_Data shown:_

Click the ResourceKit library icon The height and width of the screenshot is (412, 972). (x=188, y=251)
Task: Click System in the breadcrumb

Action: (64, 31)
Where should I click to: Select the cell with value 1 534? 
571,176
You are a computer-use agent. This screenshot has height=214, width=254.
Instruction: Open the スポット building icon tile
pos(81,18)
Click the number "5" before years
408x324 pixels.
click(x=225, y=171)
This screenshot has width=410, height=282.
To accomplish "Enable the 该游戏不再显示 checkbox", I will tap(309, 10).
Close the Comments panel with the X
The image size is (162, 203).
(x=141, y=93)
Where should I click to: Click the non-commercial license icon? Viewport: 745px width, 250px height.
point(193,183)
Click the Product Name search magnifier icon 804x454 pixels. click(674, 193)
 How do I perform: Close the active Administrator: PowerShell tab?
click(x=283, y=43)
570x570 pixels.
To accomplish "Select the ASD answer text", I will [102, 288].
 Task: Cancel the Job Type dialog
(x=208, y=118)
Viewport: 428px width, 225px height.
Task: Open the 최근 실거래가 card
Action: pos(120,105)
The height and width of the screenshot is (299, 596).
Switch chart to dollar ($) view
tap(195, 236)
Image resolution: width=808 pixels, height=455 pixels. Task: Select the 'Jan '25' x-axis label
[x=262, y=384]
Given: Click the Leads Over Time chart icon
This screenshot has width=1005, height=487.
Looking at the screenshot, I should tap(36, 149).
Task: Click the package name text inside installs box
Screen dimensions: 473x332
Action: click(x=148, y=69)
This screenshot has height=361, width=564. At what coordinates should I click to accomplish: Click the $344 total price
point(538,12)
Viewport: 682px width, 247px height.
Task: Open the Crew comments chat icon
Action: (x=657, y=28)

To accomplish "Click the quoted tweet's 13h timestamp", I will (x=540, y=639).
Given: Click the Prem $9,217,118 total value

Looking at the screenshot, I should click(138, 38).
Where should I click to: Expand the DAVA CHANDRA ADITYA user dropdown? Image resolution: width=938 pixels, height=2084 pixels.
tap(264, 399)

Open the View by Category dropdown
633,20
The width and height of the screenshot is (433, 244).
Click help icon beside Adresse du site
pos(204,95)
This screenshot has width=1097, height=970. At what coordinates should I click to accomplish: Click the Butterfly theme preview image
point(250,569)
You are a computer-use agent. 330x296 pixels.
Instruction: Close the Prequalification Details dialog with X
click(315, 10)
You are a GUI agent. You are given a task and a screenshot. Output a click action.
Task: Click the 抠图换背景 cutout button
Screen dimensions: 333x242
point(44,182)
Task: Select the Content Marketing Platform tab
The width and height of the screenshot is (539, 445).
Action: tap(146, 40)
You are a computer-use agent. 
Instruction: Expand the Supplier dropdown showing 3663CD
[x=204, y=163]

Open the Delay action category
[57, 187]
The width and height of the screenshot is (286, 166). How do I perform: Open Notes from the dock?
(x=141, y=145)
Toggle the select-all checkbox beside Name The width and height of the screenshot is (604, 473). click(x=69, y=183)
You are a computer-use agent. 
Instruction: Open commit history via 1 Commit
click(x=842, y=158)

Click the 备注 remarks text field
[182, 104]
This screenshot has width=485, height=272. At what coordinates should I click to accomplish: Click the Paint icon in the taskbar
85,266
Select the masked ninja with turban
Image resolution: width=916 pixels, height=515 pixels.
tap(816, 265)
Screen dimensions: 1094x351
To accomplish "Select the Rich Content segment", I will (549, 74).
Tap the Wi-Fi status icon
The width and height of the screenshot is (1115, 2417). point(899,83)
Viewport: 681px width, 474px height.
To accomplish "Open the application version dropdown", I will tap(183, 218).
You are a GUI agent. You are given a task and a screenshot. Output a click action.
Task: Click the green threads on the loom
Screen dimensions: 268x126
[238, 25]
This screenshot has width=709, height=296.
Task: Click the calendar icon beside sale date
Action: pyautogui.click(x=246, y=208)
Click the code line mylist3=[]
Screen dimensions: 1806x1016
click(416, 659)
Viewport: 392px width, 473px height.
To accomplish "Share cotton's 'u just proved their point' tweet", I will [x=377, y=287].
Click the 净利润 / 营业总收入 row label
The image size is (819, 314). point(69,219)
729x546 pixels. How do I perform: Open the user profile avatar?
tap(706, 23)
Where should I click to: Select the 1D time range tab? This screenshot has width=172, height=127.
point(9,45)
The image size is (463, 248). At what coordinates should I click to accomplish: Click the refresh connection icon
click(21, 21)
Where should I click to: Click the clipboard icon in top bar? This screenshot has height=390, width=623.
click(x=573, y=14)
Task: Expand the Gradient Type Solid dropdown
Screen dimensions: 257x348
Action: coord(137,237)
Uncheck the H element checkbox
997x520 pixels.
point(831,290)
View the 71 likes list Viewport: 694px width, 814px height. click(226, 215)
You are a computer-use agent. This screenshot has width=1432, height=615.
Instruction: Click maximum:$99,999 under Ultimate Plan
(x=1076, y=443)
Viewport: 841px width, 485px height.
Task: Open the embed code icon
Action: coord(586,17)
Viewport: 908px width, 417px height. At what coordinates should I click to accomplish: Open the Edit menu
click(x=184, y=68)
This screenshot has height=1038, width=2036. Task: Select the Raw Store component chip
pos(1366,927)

_What is expected:_
If a line above contains the word "agent", list it.

_Reply to the task:_
You are a computer-use agent. This screenshot has height=214, width=254.
You are a computer-use agent. 330x296 pixels.
You are a GUI agent. You are given a task and a screenshot. Output a click action.
You are a computer-use agent. 
You are a computer-use agent. 
You are a GUI agent. You are given a task and a screenshot. Output a click action.
You are a computer-use agent. This screenshot has width=1432, height=615.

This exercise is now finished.